Exercise tasks:
(a) Extract the passage on prison sentences word for word, in full.
(b) Copy the records verbatim, from their first line through the line containing "click(181, 157)".

This week saw the Government announce their intention to automatically increase the length of some prison sentences, although judges already have the power to do so where they consider the risk to the public to be high. To the alarm of prison reformers, the Government have also signalled their determination to abandon their earlier acceptance that short-term sentences are ineffective. How will these announcements tackle the crisis in our overcrowded prisons? Record levels of violence against staff and inmates, adding to low morale among overstretched officers, will not be resolved by building more prisons without a commitment to radically improving rehabilitation and reducing reoffending, not just increasing numbers in prison.

At its conference last week, Labour pledged to end ineffective short sentences of six months or less for non-violent and non-sexual offences. Such sentences serve only to disrupt family ties, result in homelessness and loss of jobs and interrupt treatment programmes. They are counterproductive, not constructive.

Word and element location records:
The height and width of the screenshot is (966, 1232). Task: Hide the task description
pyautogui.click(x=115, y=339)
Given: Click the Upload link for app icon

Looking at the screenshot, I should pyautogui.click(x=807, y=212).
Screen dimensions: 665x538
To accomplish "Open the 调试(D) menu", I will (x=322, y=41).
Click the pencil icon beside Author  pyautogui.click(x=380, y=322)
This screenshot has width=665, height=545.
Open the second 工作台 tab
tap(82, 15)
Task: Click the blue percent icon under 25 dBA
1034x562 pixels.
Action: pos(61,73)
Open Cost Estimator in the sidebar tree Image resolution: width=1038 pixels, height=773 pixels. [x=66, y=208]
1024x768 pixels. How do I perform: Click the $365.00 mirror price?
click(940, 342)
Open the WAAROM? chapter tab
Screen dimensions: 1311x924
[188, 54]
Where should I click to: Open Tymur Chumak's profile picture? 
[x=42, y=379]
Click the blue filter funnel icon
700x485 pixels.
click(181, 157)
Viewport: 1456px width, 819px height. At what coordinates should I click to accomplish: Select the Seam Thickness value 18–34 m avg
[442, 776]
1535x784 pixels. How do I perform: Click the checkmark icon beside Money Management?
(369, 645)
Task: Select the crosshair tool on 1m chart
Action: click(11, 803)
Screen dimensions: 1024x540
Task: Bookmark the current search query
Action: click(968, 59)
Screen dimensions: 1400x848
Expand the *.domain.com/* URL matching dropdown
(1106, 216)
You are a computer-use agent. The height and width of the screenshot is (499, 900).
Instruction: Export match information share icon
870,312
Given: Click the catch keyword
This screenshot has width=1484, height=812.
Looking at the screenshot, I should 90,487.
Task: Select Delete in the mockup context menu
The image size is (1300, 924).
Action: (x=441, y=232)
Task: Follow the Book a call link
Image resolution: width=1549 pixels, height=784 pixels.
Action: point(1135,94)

Solutions per task:
(a)
This week saw the Government announce their intention to automatically increase the length of some prison sentences, although judges already have the power to do so where they consider the risk to the public to be high. To the alarm of prison reformers, the Government have also signalled their determination to abandon their earlier acceptance that short-term sentences are ineffective. How will these announcements tackle the crisis in our overcrowded prisons? Record levels of violence against staff and inmates, adding to low morale among overstretched officers, will not be resolved by building more prisons without a commitment to radically improving rehabilitation and reducing reoffending, not just increasing numbers in prison.

At its conference last week, Labour pledged to end ineffective short sentences of six months or less for non-violent and non-sexual offences. Such sentences serve only to disrupt family ties, result in homelessness and loss of jobs and interrupt treatment programmes. They are counterproductive, not constructive.

(b)
The height and width of the screenshot is (966, 1232). Task: Hide the task description
pyautogui.click(x=115, y=339)
Given: Click the Upload link for app icon

Looking at the screenshot, I should pyautogui.click(x=807, y=212).
Screen dimensions: 665x538
To accomplish "Open the 调试(D) menu", I will (x=322, y=41).
Click the pencil icon beside Author  pyautogui.click(x=380, y=322)
This screenshot has width=665, height=545.
Open the second 工作台 tab
tap(82, 15)
Task: Click the blue percent icon under 25 dBA
1034x562 pixels.
Action: pos(61,73)
Open Cost Estimator in the sidebar tree Image resolution: width=1038 pixels, height=773 pixels. [x=66, y=208]
1024x768 pixels. How do I perform: Click the $365.00 mirror price?
click(940, 342)
Open the WAAROM? chapter tab
Screen dimensions: 1311x924
[188, 54]
Where should I click to: Open Tymur Chumak's profile picture? 
[x=42, y=379]
Click the blue filter funnel icon
700x485 pixels.
click(181, 157)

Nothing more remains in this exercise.